[Records — start]

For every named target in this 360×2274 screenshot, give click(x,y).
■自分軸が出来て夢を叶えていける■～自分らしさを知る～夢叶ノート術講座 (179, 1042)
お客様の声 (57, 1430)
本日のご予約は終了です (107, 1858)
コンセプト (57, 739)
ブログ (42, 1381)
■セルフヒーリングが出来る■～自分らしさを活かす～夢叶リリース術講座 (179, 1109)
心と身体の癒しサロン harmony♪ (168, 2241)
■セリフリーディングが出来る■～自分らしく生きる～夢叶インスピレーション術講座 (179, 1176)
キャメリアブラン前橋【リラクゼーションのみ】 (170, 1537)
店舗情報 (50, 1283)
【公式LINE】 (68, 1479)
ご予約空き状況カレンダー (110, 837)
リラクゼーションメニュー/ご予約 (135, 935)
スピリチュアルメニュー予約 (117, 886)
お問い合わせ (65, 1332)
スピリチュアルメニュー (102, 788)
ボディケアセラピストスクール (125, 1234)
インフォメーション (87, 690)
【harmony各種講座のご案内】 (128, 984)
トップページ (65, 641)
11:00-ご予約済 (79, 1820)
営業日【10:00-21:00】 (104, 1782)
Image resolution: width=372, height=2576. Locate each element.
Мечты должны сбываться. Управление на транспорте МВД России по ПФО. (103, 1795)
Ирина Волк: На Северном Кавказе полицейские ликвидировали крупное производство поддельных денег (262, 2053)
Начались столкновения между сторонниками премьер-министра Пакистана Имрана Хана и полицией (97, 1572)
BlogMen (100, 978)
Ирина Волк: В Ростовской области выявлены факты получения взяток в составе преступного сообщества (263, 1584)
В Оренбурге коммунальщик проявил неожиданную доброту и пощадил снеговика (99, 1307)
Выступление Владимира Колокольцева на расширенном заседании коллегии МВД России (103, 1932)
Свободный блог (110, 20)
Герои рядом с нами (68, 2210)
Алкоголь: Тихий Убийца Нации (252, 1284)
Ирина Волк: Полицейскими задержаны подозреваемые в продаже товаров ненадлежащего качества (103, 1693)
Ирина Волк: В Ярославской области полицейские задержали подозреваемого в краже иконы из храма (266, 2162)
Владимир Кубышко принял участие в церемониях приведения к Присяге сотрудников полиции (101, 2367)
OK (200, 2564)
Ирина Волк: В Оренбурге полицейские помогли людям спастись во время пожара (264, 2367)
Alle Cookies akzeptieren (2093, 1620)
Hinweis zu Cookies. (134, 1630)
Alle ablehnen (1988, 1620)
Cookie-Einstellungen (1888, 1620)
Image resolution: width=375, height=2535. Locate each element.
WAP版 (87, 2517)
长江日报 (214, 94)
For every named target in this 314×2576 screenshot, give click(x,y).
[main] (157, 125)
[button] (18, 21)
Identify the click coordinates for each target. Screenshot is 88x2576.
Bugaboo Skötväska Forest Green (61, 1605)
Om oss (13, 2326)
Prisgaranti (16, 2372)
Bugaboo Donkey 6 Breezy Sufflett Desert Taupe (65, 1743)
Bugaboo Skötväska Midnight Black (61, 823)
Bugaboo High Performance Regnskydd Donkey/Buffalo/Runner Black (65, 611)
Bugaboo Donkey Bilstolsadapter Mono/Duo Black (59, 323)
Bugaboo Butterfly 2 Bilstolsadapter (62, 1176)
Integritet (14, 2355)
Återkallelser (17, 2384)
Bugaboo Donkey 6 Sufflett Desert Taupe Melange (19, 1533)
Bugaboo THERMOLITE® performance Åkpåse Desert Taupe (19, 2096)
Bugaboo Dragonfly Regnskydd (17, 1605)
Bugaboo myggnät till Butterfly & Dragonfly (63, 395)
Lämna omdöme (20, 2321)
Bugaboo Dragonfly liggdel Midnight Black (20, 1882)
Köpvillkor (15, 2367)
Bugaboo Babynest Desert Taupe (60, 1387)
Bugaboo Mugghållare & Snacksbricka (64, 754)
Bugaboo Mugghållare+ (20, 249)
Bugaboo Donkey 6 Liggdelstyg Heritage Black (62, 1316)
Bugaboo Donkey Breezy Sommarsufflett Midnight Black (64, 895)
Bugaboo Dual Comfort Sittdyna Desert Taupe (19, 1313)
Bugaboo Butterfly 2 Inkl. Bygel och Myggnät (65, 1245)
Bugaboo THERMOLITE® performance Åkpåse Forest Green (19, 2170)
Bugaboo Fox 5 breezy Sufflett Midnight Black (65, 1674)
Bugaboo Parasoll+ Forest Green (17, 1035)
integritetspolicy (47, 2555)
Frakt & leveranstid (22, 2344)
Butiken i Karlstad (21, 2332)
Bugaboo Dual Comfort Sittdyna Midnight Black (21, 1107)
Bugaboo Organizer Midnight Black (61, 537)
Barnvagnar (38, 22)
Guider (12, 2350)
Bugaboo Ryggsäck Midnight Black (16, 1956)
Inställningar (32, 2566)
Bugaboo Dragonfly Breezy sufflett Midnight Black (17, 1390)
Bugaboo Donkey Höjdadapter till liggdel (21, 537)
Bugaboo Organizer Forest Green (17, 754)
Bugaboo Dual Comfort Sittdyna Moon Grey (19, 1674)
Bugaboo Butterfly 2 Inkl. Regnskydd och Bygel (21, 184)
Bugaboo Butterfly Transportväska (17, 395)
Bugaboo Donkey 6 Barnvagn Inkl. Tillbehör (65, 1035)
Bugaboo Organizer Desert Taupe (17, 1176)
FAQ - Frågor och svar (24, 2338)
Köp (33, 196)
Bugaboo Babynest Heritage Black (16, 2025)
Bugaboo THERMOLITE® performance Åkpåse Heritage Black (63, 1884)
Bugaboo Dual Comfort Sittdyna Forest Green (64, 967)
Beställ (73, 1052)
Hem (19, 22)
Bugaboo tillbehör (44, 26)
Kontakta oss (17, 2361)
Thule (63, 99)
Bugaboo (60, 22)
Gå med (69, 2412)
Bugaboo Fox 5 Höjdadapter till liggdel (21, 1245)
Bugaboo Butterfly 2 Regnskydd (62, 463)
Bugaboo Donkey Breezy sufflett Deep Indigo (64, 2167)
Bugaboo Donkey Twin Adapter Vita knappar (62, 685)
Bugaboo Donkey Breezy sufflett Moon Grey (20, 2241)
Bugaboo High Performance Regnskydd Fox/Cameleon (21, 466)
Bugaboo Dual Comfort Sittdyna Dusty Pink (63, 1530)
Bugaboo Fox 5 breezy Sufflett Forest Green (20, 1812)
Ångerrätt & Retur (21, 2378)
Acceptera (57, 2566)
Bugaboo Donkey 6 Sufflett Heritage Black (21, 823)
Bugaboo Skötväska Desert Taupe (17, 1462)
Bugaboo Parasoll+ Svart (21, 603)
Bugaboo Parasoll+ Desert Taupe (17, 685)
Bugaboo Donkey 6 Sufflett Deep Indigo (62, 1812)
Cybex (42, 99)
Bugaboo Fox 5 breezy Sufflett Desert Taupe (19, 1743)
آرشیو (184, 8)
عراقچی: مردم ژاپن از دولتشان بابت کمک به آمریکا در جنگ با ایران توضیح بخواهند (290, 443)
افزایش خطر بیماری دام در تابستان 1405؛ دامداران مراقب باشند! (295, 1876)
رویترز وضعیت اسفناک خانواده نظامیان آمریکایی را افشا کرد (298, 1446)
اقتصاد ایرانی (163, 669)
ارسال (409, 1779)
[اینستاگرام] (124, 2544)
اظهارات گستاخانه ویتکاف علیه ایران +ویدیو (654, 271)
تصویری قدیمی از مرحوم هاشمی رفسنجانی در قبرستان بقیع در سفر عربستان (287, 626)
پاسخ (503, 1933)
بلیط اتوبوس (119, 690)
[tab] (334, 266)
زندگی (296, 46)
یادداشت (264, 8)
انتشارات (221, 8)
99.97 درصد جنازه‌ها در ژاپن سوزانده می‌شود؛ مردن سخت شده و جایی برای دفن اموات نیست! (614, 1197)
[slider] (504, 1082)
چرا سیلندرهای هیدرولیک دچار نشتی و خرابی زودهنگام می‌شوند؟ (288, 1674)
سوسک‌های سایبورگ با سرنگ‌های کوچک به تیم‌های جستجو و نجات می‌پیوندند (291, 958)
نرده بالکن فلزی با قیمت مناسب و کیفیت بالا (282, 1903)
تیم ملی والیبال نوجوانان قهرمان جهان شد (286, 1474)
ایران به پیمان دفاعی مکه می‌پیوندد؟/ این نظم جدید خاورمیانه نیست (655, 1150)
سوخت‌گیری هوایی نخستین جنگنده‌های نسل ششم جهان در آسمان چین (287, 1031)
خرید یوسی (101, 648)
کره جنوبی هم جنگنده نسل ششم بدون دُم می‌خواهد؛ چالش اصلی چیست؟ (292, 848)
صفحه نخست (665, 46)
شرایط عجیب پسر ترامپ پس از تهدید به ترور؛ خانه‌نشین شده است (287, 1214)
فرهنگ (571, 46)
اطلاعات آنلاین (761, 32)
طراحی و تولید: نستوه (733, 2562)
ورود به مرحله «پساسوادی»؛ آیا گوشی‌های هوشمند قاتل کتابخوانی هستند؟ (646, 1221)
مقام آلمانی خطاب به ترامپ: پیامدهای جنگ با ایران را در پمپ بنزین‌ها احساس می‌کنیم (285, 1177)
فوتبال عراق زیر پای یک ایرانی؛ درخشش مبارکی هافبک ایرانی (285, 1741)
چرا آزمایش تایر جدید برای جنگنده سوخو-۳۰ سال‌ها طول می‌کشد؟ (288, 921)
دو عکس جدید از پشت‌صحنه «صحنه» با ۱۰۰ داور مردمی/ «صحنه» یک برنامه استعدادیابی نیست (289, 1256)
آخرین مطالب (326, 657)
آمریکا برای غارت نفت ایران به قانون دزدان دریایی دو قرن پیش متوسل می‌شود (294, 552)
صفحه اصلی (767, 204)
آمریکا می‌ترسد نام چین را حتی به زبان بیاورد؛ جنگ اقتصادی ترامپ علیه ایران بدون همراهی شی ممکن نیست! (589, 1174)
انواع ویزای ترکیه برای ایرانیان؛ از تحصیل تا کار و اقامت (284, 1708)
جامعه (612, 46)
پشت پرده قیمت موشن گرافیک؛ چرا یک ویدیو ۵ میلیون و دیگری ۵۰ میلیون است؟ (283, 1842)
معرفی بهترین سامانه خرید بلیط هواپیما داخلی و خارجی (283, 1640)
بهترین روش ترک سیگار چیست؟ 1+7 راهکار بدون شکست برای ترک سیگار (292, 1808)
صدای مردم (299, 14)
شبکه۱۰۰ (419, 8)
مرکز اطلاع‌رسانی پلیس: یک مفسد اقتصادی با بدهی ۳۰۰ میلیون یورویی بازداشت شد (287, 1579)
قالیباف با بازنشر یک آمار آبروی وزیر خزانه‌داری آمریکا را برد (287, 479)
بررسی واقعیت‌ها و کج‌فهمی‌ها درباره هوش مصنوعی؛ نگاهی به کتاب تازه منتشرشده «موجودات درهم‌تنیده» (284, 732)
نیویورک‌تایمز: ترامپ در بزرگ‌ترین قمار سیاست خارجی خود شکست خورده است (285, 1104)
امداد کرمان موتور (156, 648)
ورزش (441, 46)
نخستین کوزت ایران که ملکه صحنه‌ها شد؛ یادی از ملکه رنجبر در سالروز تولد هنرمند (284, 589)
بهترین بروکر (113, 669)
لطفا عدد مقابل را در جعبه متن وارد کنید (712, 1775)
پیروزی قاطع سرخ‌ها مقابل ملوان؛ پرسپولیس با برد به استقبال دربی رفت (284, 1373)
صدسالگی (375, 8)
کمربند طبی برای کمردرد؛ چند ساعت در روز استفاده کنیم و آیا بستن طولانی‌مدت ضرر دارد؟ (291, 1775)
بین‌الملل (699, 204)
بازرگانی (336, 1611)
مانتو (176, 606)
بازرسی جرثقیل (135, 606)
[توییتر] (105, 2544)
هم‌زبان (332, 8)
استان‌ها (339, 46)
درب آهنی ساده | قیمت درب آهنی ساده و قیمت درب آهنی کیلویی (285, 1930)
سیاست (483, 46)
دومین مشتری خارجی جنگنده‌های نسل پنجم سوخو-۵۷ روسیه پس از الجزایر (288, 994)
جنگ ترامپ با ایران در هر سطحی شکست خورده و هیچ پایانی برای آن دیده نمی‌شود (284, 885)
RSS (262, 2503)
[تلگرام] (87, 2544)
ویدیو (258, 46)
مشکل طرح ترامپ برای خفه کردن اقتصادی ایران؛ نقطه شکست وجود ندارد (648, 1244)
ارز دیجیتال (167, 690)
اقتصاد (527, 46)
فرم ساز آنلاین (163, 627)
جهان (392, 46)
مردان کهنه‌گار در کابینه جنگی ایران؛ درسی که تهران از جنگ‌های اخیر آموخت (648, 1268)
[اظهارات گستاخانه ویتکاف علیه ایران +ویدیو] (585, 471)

[Records — finish]

▶ _Requirement_
Copy out the lines above exactly, beginning at the one that contains "Bugaboo Donkey Höjdadapter" and ending at the one that contains "Bugaboo Donkey Breezy sufflett Deep".

▶ _Result of this task_
Bugaboo Donkey Höjdadapter till liggdel (21, 537)
Bugaboo Organizer Forest Green (17, 754)
Bugaboo Dual Comfort Sittdyna Moon Grey (19, 1674)
Bugaboo Butterfly 2 Inkl. Regnskydd och Bygel (21, 184)
Bugaboo Butterfly Transportväska (17, 395)
Bugaboo Donkey 6 Barnvagn Inkl. Tillbehör (65, 1035)
Bugaboo Organizer Desert Taupe (17, 1176)
FAQ - Frågor och svar (24, 2338)
Köp (33, 196)
Bugaboo Babynest Heritage Black (16, 2025)
Bugaboo THERMOLITE® performance Åkpåse Heritage Black (63, 1884)
Bugaboo Dual Comfort Sittdyna Forest Green (64, 967)
Beställ (73, 1052)
Hem (19, 22)
Bugaboo tillbehör (44, 26)
Kontakta oss (17, 2361)
Thule (63, 99)
Bugaboo (60, 22)
Gå med (69, 2412)
Bugaboo Fox 5 Höjdadapter till liggdel (21, 1245)
Bugaboo Butterfly 2 Regnskydd (62, 463)
Bugaboo Donkey Breezy sufflett Deep Indigo (64, 2167)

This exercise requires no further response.